Department of Education First in the World Award to Research Print-Related Disabilities
By: Christopher M. Lee, LDA Adult Topics Committee Member

LDA Today 10-4-2015

Once the only choice for minority students in a time of limited access to majority institutions, Minority Serving Institutions (MSIs) — specifically, Historically Black Colleges and Universities (HBCUs), Tribal Colleges and Universities (TCUs), Hispanic Serving Institutions (HSIs), and Asian American, Native American and Pacific Islander Serving Institutions (AANAPISIs) — were defined in various pieces of legislation to serve those underserved populations. They continue to play important roles in providing access and support even in this era of broadened access.

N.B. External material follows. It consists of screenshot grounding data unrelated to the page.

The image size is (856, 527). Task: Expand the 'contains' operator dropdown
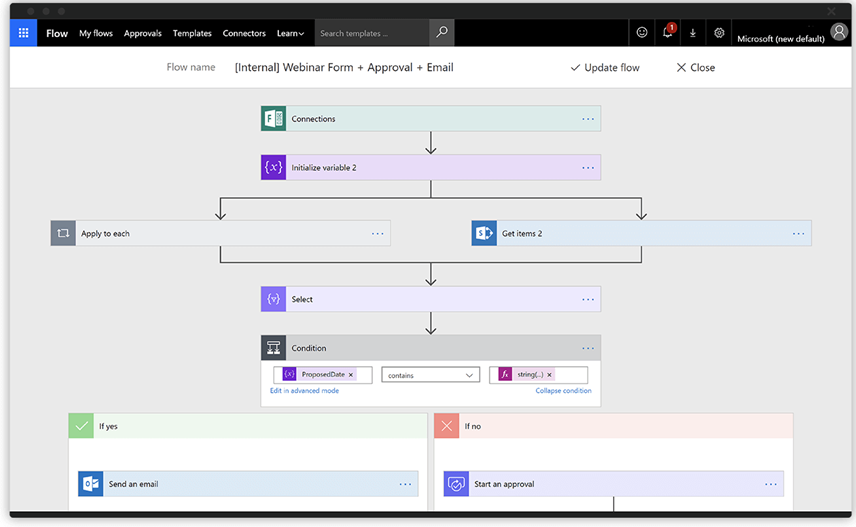click(429, 375)
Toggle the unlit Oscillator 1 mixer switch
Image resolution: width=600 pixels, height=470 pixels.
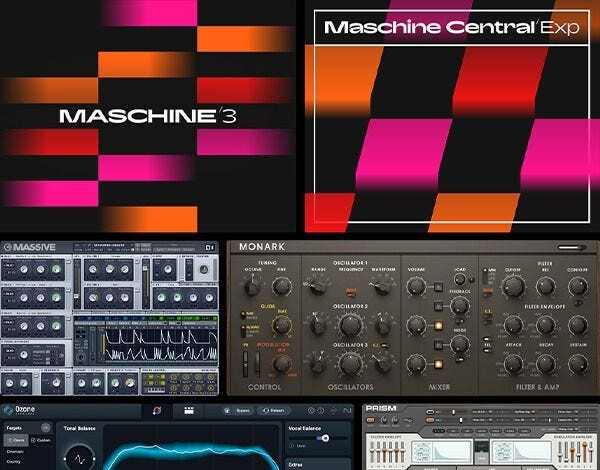(439, 286)
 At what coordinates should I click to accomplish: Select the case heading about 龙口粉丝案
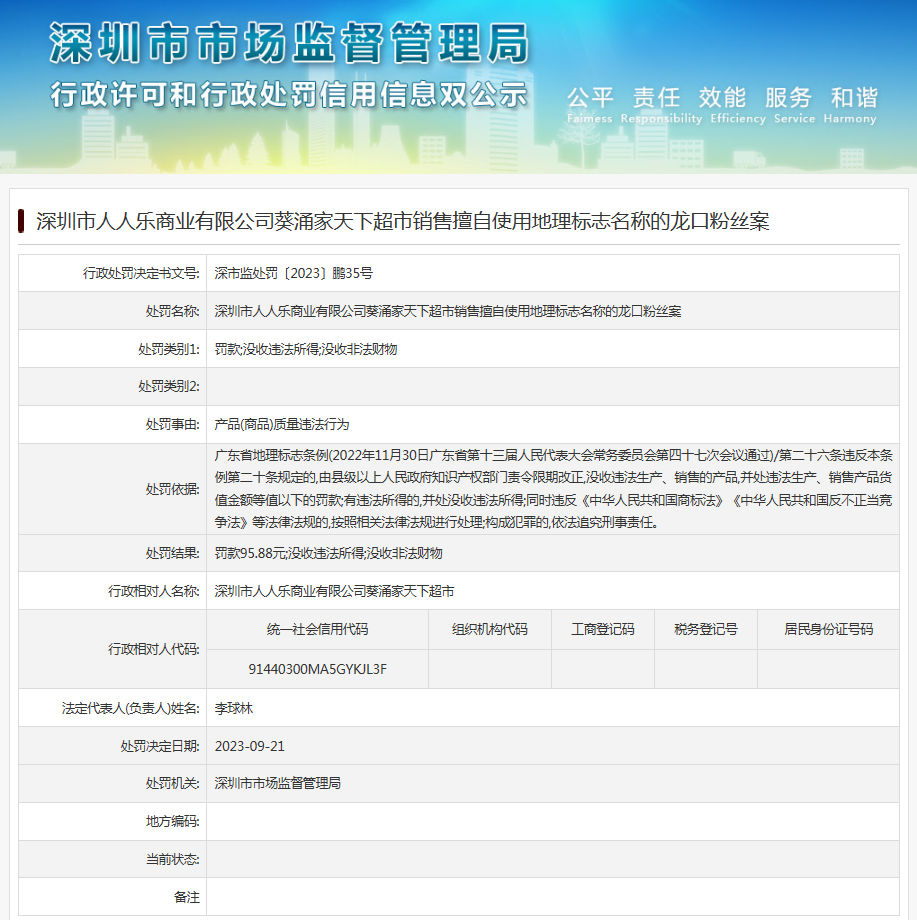[402, 221]
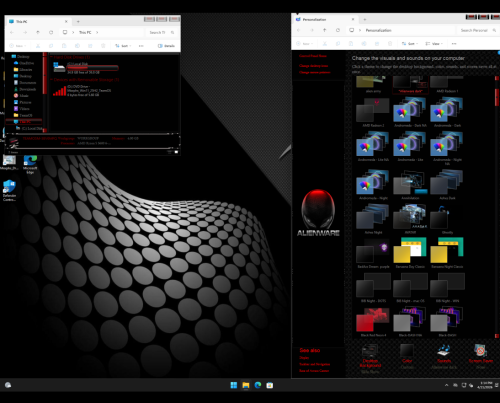
Task: Open the Color settings swatch
Action: [407, 351]
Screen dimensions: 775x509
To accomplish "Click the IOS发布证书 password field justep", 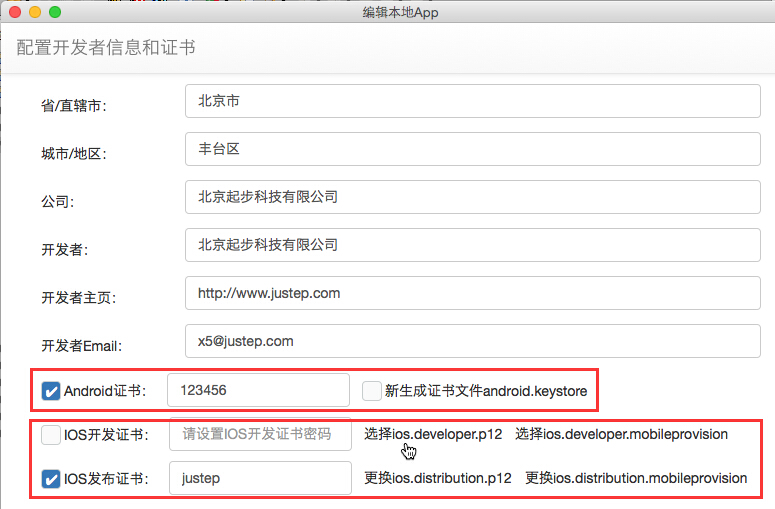I will click(x=260, y=478).
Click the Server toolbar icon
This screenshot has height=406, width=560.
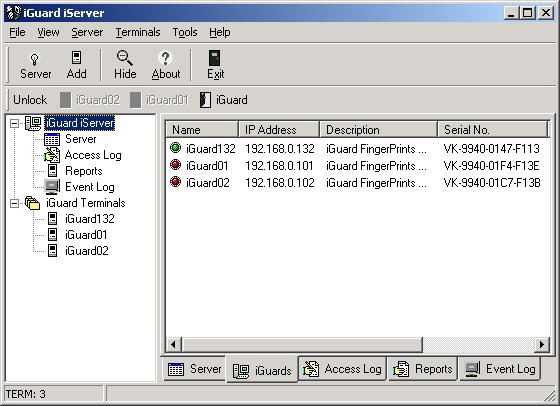pyautogui.click(x=35, y=59)
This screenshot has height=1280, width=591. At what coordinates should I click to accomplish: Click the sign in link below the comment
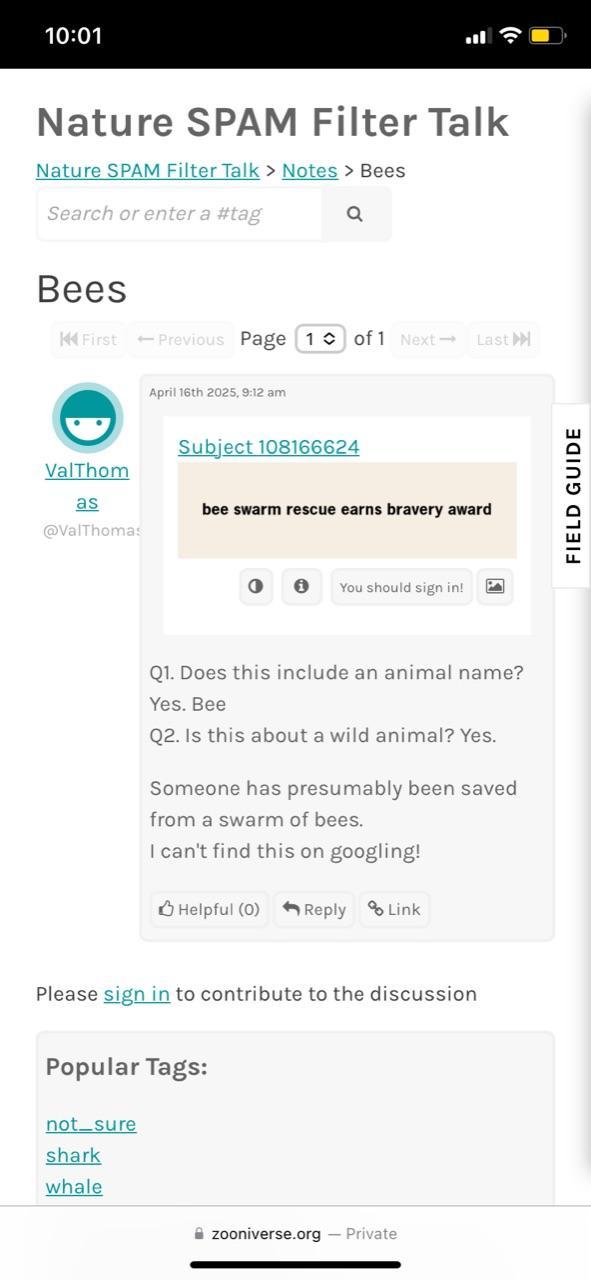click(x=137, y=994)
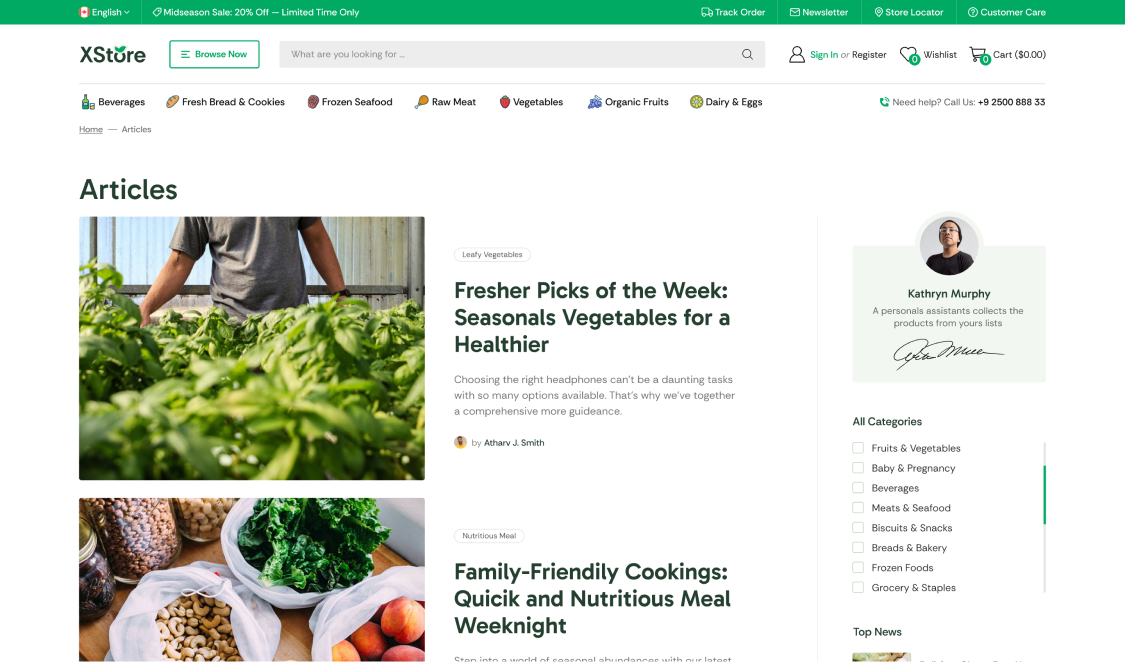Open the Beverages category menu
1125x662 pixels.
point(113,102)
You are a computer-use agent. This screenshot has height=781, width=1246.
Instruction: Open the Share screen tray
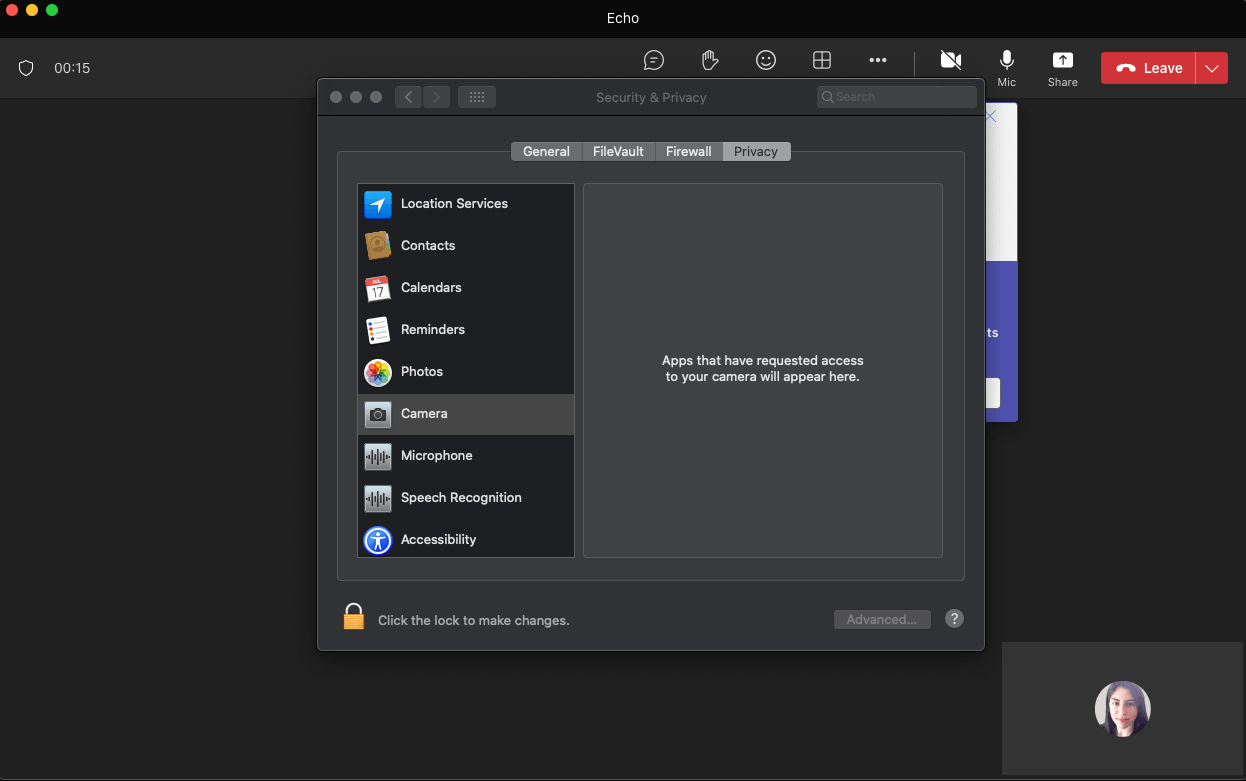[x=1062, y=68]
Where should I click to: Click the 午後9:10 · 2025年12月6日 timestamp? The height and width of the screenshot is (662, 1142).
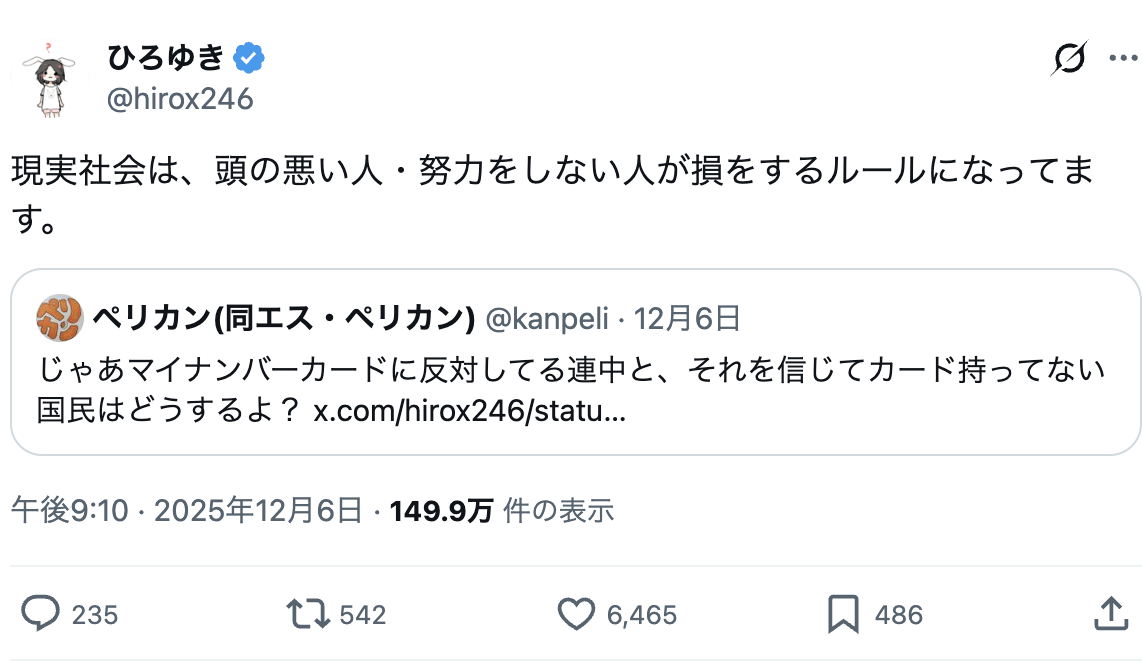(x=187, y=511)
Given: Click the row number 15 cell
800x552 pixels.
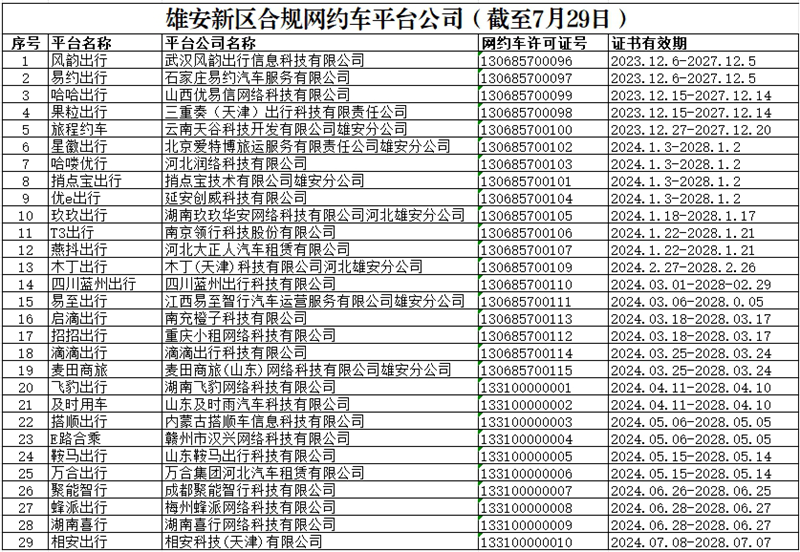Looking at the screenshot, I should [x=25, y=301].
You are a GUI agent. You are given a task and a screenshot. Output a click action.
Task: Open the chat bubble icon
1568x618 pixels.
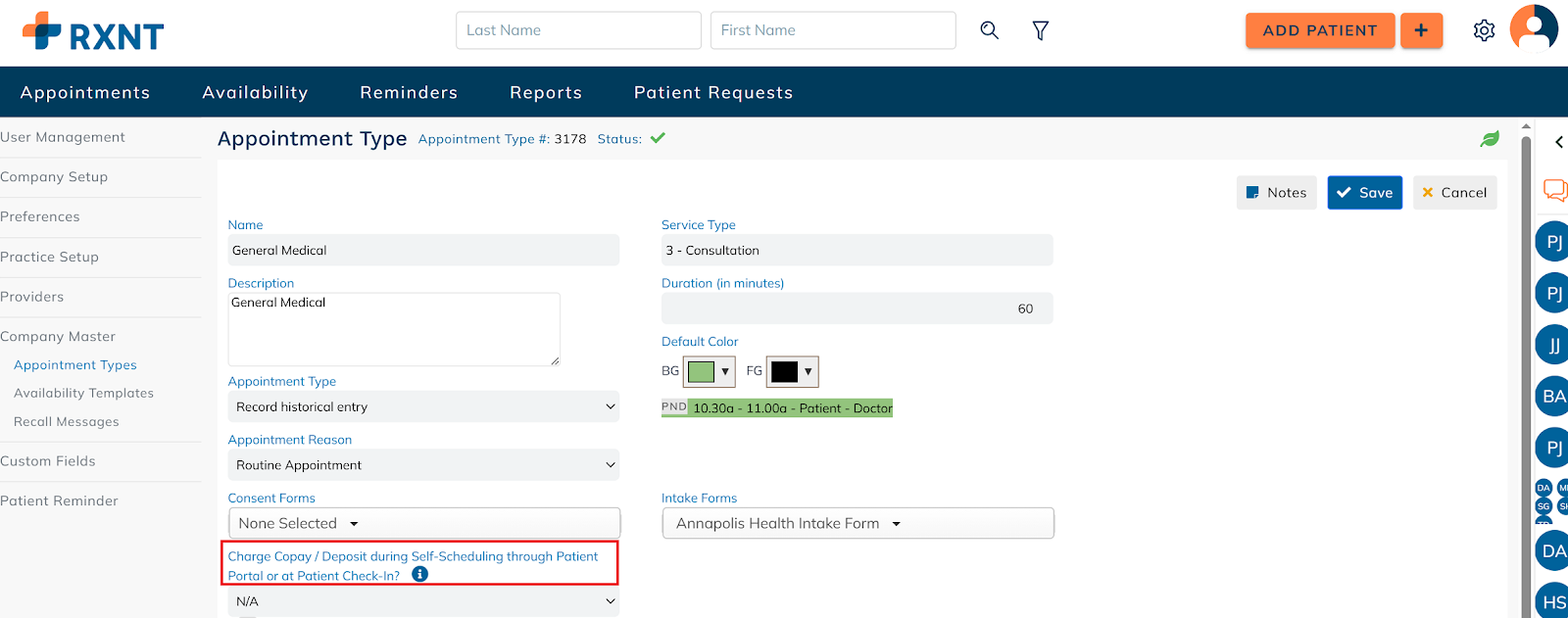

MSIs are unique both in their missions and in their day-to-day operations. Some of these colleges and universities are located in remote regions of the country, whereas others serve urban neighborhoods. Through Presidential Executive Orders and special legislation enacted over the past 20 years, minority-serving institutions have accessed Department of Education funds and leveraged other Departmental resources on behalf of their students and communities. In 2014, the Department of Education’s Fund for the Improvement of Postsecondary Education (FIPSE) funded 24 First in the World (FITW) awards. These FITW four-year grants were to highlight innovation products, services and research. In addition to the $75 million that was allocated for FITW grantees, $20 million was set aside for awards that could demonstrate that the grant plan could benefit MSIs globally.

One of the awardees was The Georgia Institute of Technology | AMAC Accessibility Solutions and Research Center. AMAC Accessibility proposed the creation of the Center for Accessible Materials Innovation (the Center) to expand access to higher education digital course content for students with disabilities, thereby supporting the improvement of their retention and graduation rates.

The Population

Students with disabilities are a significant, underrepresented segment of the higher education population that cuts across age, gender, ethnic, racial, cultural and economic boundaries. They comprise 11 percent of the total undergraduate student population (NCES, 2012). Only 34.8 percent of students with disabilities at four-year institutions will complete college, compared to 51.2 percent of the general student population (Newman, et al., 2011). Minority students (other than Asians) and low-income students are more likely to have a disability than other groups (Wolanin & Steele, 2004). Building a Grad Nation (America’s Promise Alliance, 2014) notes that it is statistically impossible to achieve the goal of 90 percent high school graduation rates without nationwide gains in the completion rates of students with disabilities.

The Question

Can America become First in the World in higher education completion without making accessible textbooks available and affordable to all students with disabilities?

The Challenges

The increasing population of post-secondary students with a variety of cognitive, sensory and physical disabilities necessitates the availability of textbooks and other instructional materials in alternative formats, whether digital, audio, or electronic braille specialized media files. The timely availability of “accessible” textbooks and instructional materials is a significant key to increased access to and success in higher education for students with disabilities. Limited, incomplete or delayed access to accessible textbooks remains a systemic barrier for students with disabilities despite enabling legislation and policy changes to ensure equal availability.

In addition to the challenges facing all students with disabilities, unpublished data from the AccessText Network (ATN) analyzed on June 13, 2014, suggests that the availability of accessible textbooks may be an even more significant barrier for “dual identity” students – minority students with disabilities. ATN, supported by the Association of American Publishers, whose members make up over 92 percent of the postsecondary United States textbook market, provides electronic files to members. Of the 641 schools identified as minority-serving institutions (MSIs) (Cunningham, 2014), only 91 are members of the free ATN service. Disturbingly, data indicate that more than 80 percent of the nation’s MSIs have never used the AccessText Network to acquire digital textbooks. This fact leaves open the question of whether and how the students acquire accessible textbooks.

Students of color with disabilities often experience racial discrimination as well as the stigmatizing effects of living with a disability. These multiple identities may impact access, use, awareness and perceptions of services. Minority students have shown reluctance to request accommodations for fear of invoking stigma (Denhart, 2008). This may be particularly true at smaller institutions where students may not have access to a community of students living with disabilities.

The Innovative Strategies

The Center for Accessible Materials Innovation (the Center) addresses the identified issues with an over-arching goal of expanding the availability and use of fully accessible textbooks for all students with disabilities, and for students at MSIs in particular, through four objectives: (1) to develop applications to pioneer an innovative marketplace mechanism (a digital label) for the disclosure of standardized consumer information about the accessibility features of digital textbooks; (2) to provide textbook remediation services to increase the immediate availability of frequently used titles, especially those requested by students, and to use the tools created for Objective 1 to check accessibility and add to the pilot database of digital accessibility labels; (3) to research the causes of the seeming under-utilization of accessible textbooks by MSIs and to reverse this pattern with education and services; and (4) to provide professional education and training on accessible electronic information for college faculty and staff including DSPs, administrators, content developers, curriculum procurement officials, and information technology managers.